Kauf des Löbel‘schen „Conversationslexikon“
Der Vater entsprach letztlich seinen dringenden Bitten und gestattete einen Studienaufenthalt in Leipzig zur Verbesserung der Allgemeinbildung des Sohnes. Brockhaus hörte Philosophie und Naturwissenschaften und lernte daneben das rege buchhändlerische und literarische Leben der Messestadt kennen, das ihn faszinierte. Nach glücklichen anderthalb Jahren kehrte Brockhaus nach Dortmund zurück und gründete mit zwei Partnern eine eigene Handlung mit „englischen Manufacturen“. Das Geschäft ging sehr gut, und so konnte er 1798 die Dortmunder Patriziertochter Sophie Beurhaus heiraten. Nach dem Zerwürfnis mit seinen Partnern verlegte Brockhaus 1801 die Firma nach Arnheim und dann nach Amsterdam, zumal Holland den Hauptabsatzmarkt für seine Tuchware bot.

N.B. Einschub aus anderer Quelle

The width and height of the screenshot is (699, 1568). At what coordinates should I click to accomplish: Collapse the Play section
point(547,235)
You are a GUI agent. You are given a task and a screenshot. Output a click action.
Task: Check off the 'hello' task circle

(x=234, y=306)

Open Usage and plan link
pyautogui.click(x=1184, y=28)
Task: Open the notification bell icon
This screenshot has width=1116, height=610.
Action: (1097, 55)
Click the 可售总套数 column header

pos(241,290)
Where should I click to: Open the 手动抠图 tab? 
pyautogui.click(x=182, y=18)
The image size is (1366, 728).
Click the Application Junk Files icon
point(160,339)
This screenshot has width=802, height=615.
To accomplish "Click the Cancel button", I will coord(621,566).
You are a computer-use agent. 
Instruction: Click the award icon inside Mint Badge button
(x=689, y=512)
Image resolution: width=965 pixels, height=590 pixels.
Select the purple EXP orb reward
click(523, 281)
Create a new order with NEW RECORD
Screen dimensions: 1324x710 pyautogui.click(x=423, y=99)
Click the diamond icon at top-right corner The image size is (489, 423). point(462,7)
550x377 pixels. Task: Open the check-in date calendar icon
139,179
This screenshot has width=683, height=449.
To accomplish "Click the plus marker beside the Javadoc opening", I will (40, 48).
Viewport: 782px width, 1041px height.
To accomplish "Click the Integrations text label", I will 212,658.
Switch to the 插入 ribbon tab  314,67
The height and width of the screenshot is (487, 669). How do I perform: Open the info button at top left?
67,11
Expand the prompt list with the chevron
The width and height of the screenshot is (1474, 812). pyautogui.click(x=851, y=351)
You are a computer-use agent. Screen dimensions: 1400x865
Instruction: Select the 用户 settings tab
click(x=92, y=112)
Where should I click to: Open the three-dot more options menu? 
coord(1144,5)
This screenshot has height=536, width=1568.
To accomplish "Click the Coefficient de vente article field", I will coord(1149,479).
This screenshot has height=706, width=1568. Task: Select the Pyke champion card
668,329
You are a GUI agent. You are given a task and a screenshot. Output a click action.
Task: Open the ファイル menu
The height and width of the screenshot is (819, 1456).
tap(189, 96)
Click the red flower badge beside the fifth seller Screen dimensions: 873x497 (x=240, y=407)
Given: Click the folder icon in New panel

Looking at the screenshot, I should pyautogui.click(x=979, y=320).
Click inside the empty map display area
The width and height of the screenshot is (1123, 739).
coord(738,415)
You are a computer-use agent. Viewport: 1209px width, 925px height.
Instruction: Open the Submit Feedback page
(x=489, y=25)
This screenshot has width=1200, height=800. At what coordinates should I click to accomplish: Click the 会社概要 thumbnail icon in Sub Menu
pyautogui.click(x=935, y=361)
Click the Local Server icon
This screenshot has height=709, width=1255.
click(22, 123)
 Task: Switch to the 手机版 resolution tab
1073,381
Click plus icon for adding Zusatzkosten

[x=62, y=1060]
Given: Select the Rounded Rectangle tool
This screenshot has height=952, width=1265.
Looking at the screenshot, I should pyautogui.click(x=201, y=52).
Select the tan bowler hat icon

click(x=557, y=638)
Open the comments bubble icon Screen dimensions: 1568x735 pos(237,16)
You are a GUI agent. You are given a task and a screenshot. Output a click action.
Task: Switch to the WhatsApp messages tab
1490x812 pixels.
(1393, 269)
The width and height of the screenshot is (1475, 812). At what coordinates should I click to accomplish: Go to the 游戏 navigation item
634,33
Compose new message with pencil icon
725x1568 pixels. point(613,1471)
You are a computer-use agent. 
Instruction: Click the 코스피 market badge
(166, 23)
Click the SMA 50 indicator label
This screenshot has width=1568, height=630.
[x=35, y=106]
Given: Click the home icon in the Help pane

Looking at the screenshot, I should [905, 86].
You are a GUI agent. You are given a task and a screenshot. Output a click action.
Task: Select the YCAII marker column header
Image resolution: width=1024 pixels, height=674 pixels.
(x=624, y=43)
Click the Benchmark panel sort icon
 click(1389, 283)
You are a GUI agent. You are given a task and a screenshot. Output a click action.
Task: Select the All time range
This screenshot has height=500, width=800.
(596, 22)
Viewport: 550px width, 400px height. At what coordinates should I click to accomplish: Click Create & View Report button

Die Kontinentalsperre Napoleons verhinderte jedoch eine erfolgreiche Weiterführung des Geschäfts. Brockhaus wandte sich in der Not seinen alten Vorlieben zu und gründete 1805 mit dem Buchhändler J. G. Rohloff die Sortiments-und Verlagsbuchhandlung „Rohloff & Co“. Rohloff lieh dafür allerdings nur seinen Namen, denn als Deutscher konnte Brockhaus nicht Mitglied der Amsterdamer Buchhändlergilde werden. So kam es zu der kuriosen Tatsache, dass einer der bekanntesten deutschen Verlage im Ausland gegründet wurde, ein Tuchhändler sein Gründer und Napoleon der Inspirator war.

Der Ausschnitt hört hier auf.